The people couldn’t make a profit due to the high taxes, and so the matter came to an end, the gold deposits were said to be too poor, and the promised reward to the discoverer54 was not paid out. Now the Māori have become more and more obstinate, and no longer want to allow Europeans to search for gold, and the government is not wanting to sound the gold alarm again. [page 11]

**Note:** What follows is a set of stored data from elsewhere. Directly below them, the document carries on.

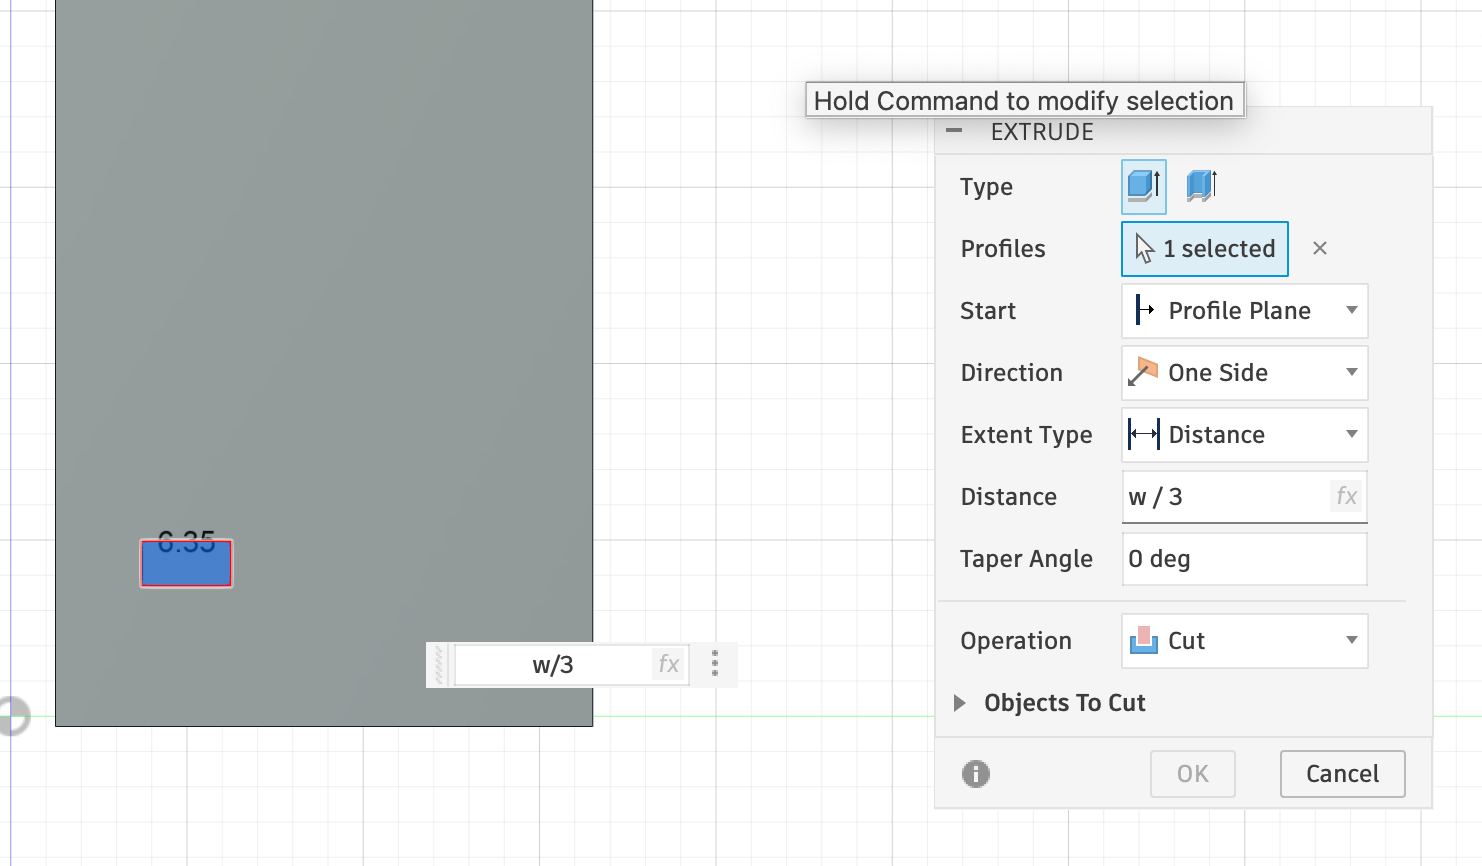This screenshot has width=1482, height=866.
Task: Switch to the Thin Extrude type icon
Action: (x=1200, y=186)
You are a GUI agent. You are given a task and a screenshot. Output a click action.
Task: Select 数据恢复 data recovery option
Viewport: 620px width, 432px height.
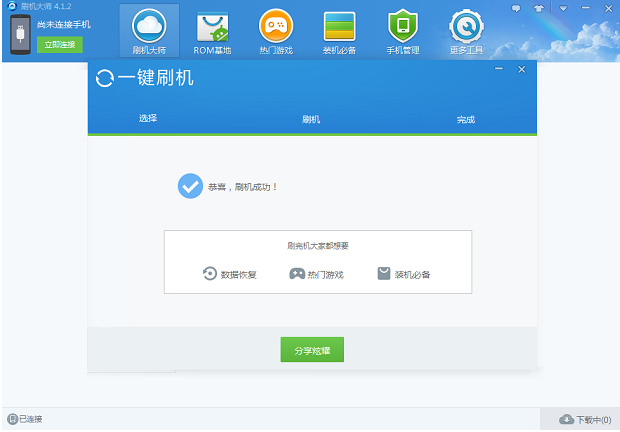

So the matter is now in complete hiatus. – Two tribes, Peter in Kapanga, and Kitahi on the Waiau gave permission to dig for gold, but the land where the gold was dug belonged to Paul’s tribe and Paul wanted 30 shillings per month for everyone who came either for prospecting or digging. The resistance of Paul mainly a result of the influence of the missionaries, stopped the matter55 (Fig. 21).

Figure 21. 

A. Charles Heaphy, ‘Waitapu (holy water) Coromandel-Chief’. Watercolour and pencil on paper, ca 440 × 290 mm. Hochstetter Collection Basel, HCB 1.4.7; Nolden and Nolden 2011: 33. B. Chromolithograph by Arno Meermann, proof print of frontispiece for Hochstetter (1863; 1867). Note: This watercolour was the source image for the frontispiece in Hochstetter’s Neu-Seeland (1863) and New Zealand (1867), where he described the subject as follows: ‘The frontispiece of this work gives us an idea of the half-civilized state in the very exterior of a still living chief. He wears European shirt and neck-lace, over it his Maori mantle, in one hand a gun, in the other a Maori weapon, the mere of nephrite. The albatros[s] feathers of old in their head-dress are supplanted by those of a peacock’ (Hochstetter 1867: 215).

Most of the gold is always found in the narrow valleys, where one can dig 4–5 feet deep through boulders onto the rock. Where the valleys extend in broader alluvial plains, there is always little and very light gold found. On the Kapanga the gold is always unrolled in flakes. But heavy gold and more tumbled at the Waiau.

We went to a small side stream of the Kapanga Creek to work (Fig. 19)56, where on the right and left were the holes from the gold rush days, white quartz boulders mostly of crystallized quartz lay around, I was the first to find a fine piece of gold, Heaphy began to wash, and lo and behold the result of the first wash was quite a number of finer flakes of gold gleaming from the black sand that remained. In addition, a few small gold nuggets with the gold leaves embedded in the quartz.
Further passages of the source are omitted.